ACTIVITY LIST:
• a. For the goat breeding thread, say whether each statement agrees with it: (i) the doe the first poster wants to breed to the buck is 8 months old; (ii) the buck is double bred Mozart; (iii) Dani-1995 prefers kidding from December to February. For each, give yes or no with the deciding words quoted from the thread.
• b. Retype the part of the goat breeding thread starting with "# Just couldn't" and going on through "you guys think?".

PROVIDED PASSAGE:
= Beginning of Section =

# Just couldn't help myself!!



## mmiller (Apr 3, 2012)

I was looking around on FB while Ive been buck shopping an found a farm just 100 miles from me that have a couple really nice bucks they are studding out. I have 2 does that are still open one is still to young to bred (shes 8 months) but the other open doe I have will be 11 months old the first of Jan. She is almost 100lds but she will be almost 12 months old by the time her next heat cycle hits. Anyway this buck has wether lines an the doe I want to breed to him is a big boned wide as a barn (as GT puts it a big soggy brood doe ) hoss of a goat. So I'm hoping they will cross well together. He is double bred Mozart an I just love the way he looks. The breeding fee is very reasonable an even if the cross doesn't work out I wont be hurt any, an plus it will be a learning experience for me. What do you guys think?


----------



## LindFamilyFarm (Dec 11, 2013)

If you trust the breeder and their animals are healthy, I say absolutely go for it.


----------



## toth boer goats (Jul 20, 2008)

I agree.

She is of good weight and should be just fine, sounds like a good deal and if you are happy with it, go for it. :hi5:


----------



## mmiller (Apr 3, 2012)

Thanks guys! Im kinda excited to see what the pairing does!!


----------



## toth boer goats (Jul 20, 2008)

You bet. :thumb:


----------



## DMSMBoers (Dec 23, 2013)

Thought Id add a pic of him. This is a younger pic of him.


----------



## toth boer goats (Jul 20, 2008)

Nice


----------



## Dani-1995 (Mar 11, 2011)

Very nice. I'd go for it. My doe will be a year in April and if she lined up with my kidding time (prefer December to February kidding) then she would be bred then... shes weighing in at 110-120 now at 8 months. But anyway yeah she sounds big enough!


----------

= End of Section =

DATA SHOWN:
= Beginning of Section =

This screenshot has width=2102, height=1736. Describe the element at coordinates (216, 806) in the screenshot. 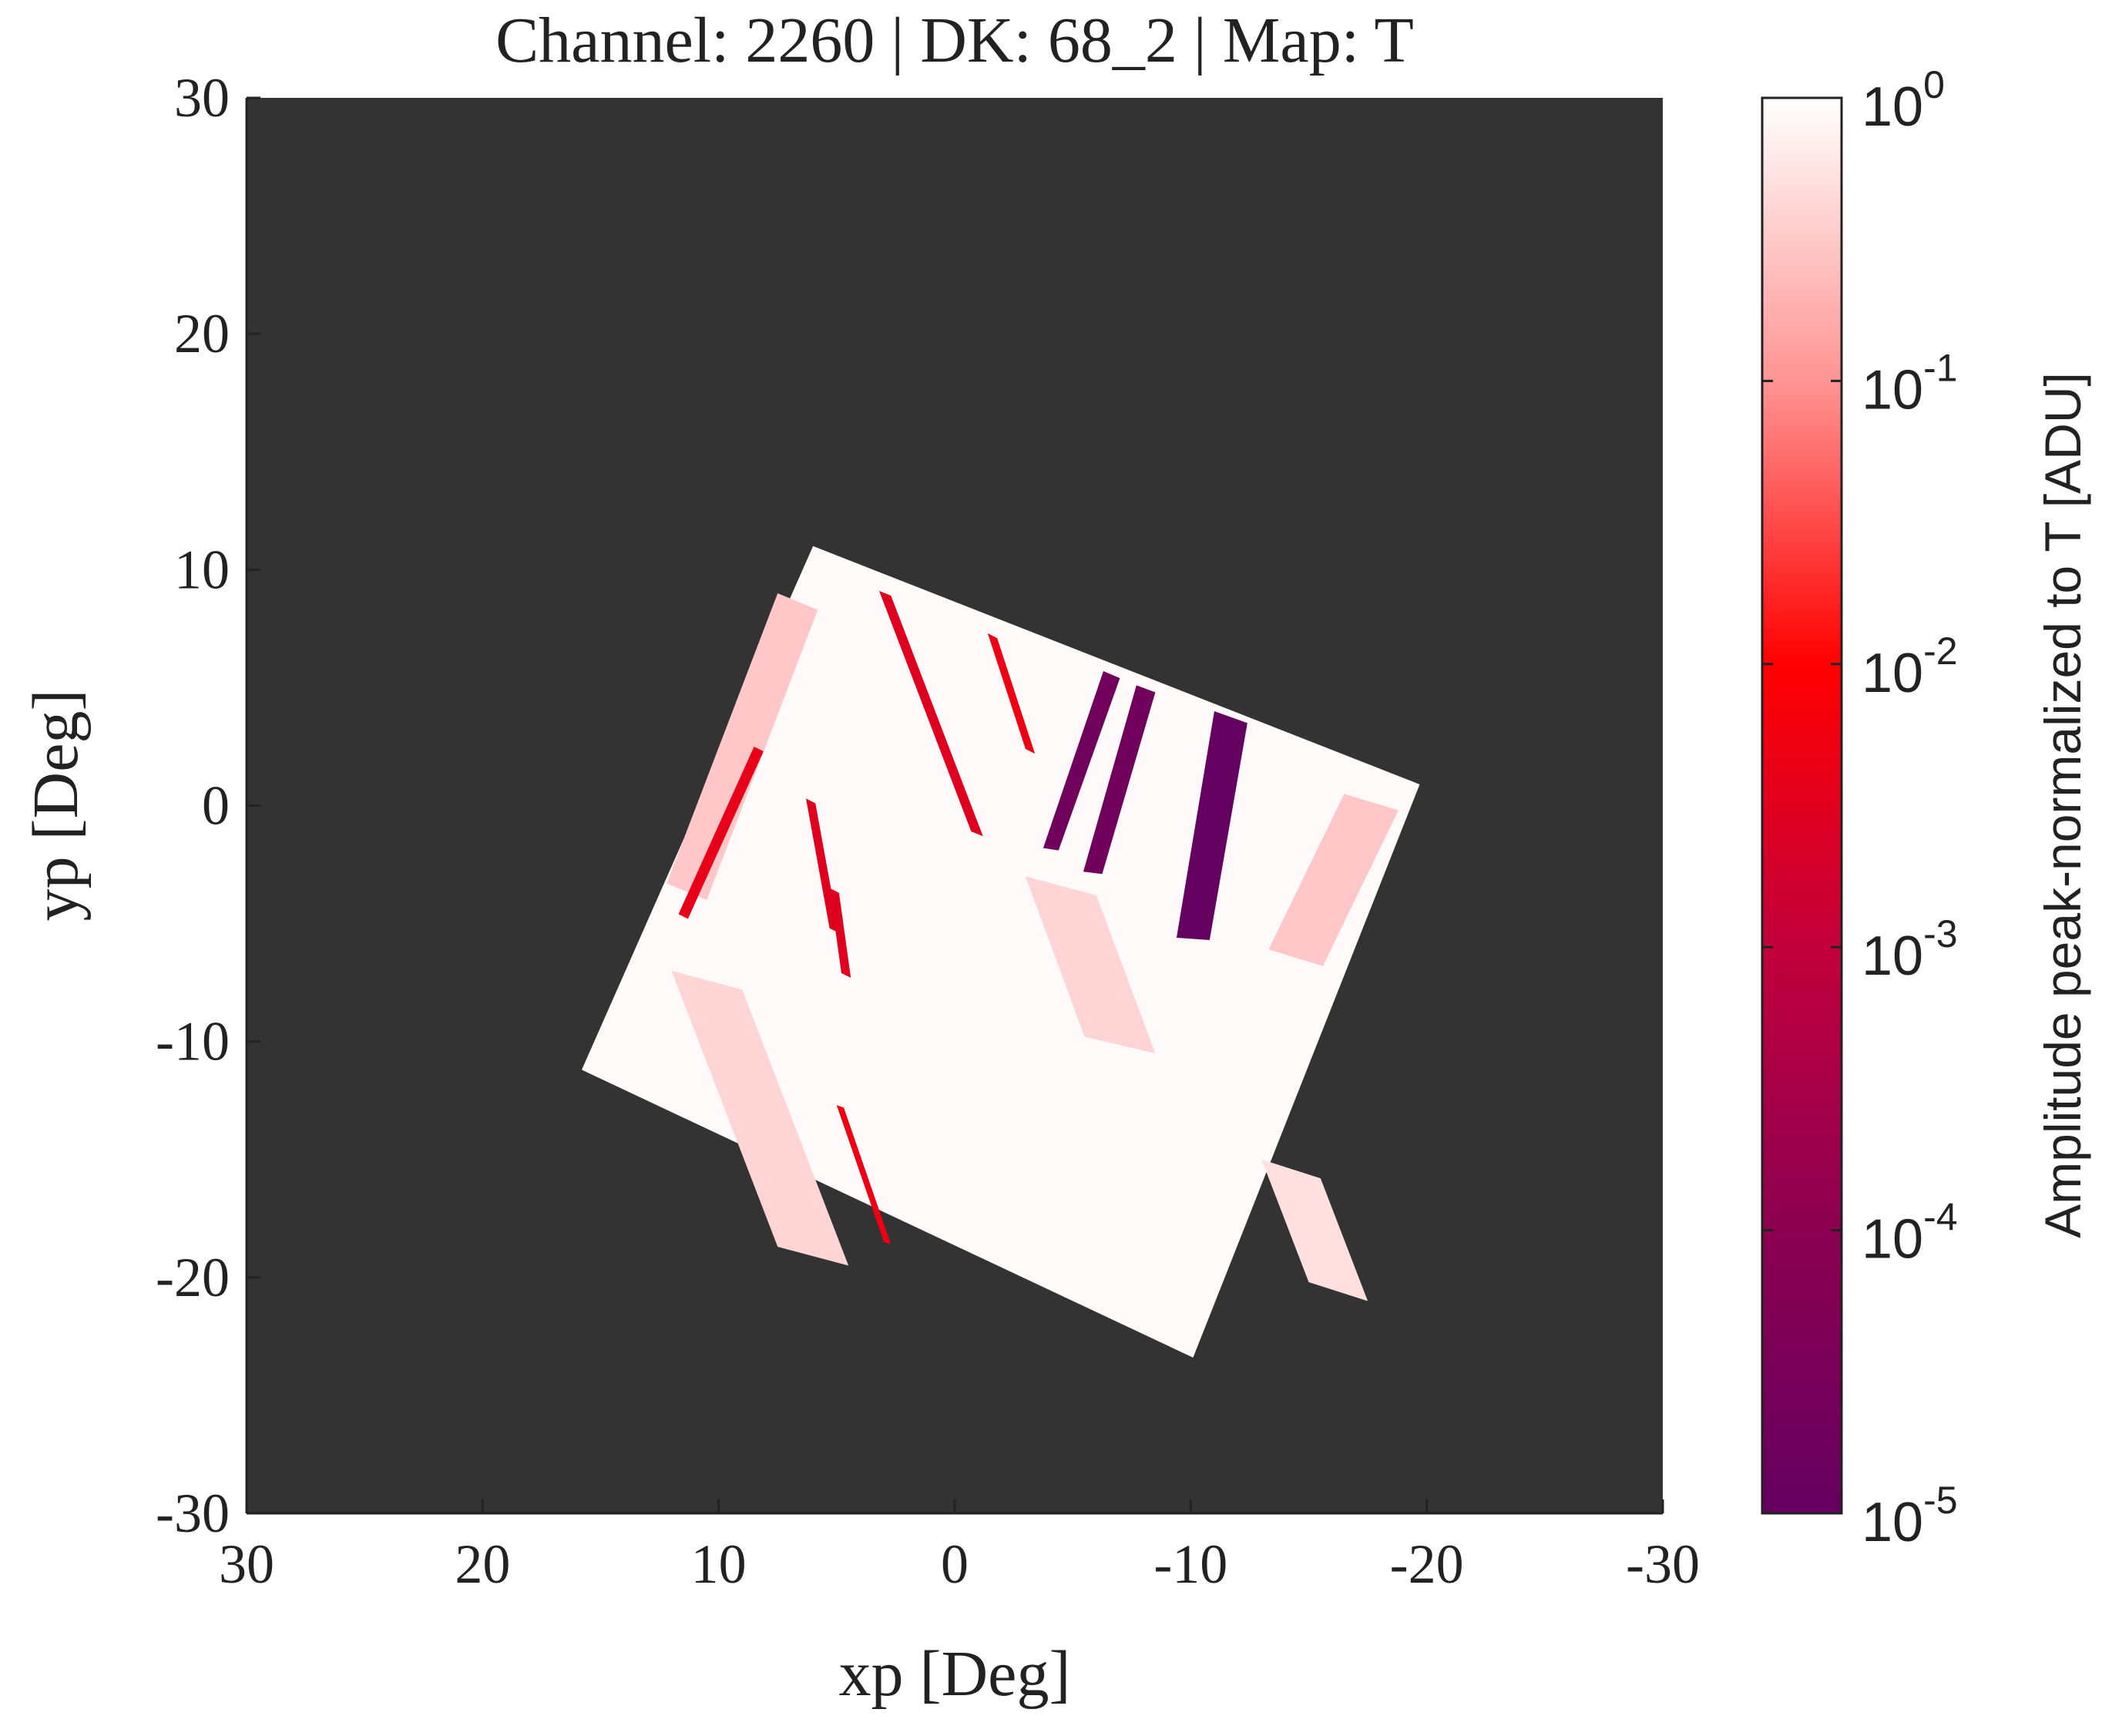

= End of Section =

SET OF ANSWERS:
• a.
(i) No: "the other open doe I have will be 11 months old the first of Jan"
(ii) Yes: "He is double bred Mozart"
(iii) Yes: "prefer December to February kidding"

• b.
# Just couldn't help myself!!



## mmiller (Apr 3, 2012)

I was looking around on FB while Ive been buck shopping an found a farm just 100 miles from me that have a couple really nice bucks they are studding out. I have 2 does that are still open one is still to young to bred (shes 8 months) but the other open doe I have will be 11 months old the first of Jan. She is almost 100lds but she will be almost 12 months old by the time her next heat cycle hits. Anyway this buck has wether lines an the doe I want to breed to him is a big boned wide as a barn (as GT puts it a big soggy brood doe ) hoss of a goat. So I'm hoping they will cross well together. He is double bred Mozart an I just love the way he looks. The breeding fee is very reasonable an even if the cross doesn't work out I wont be hurt any, an plus it will be a learning experience for me. What do you guys think?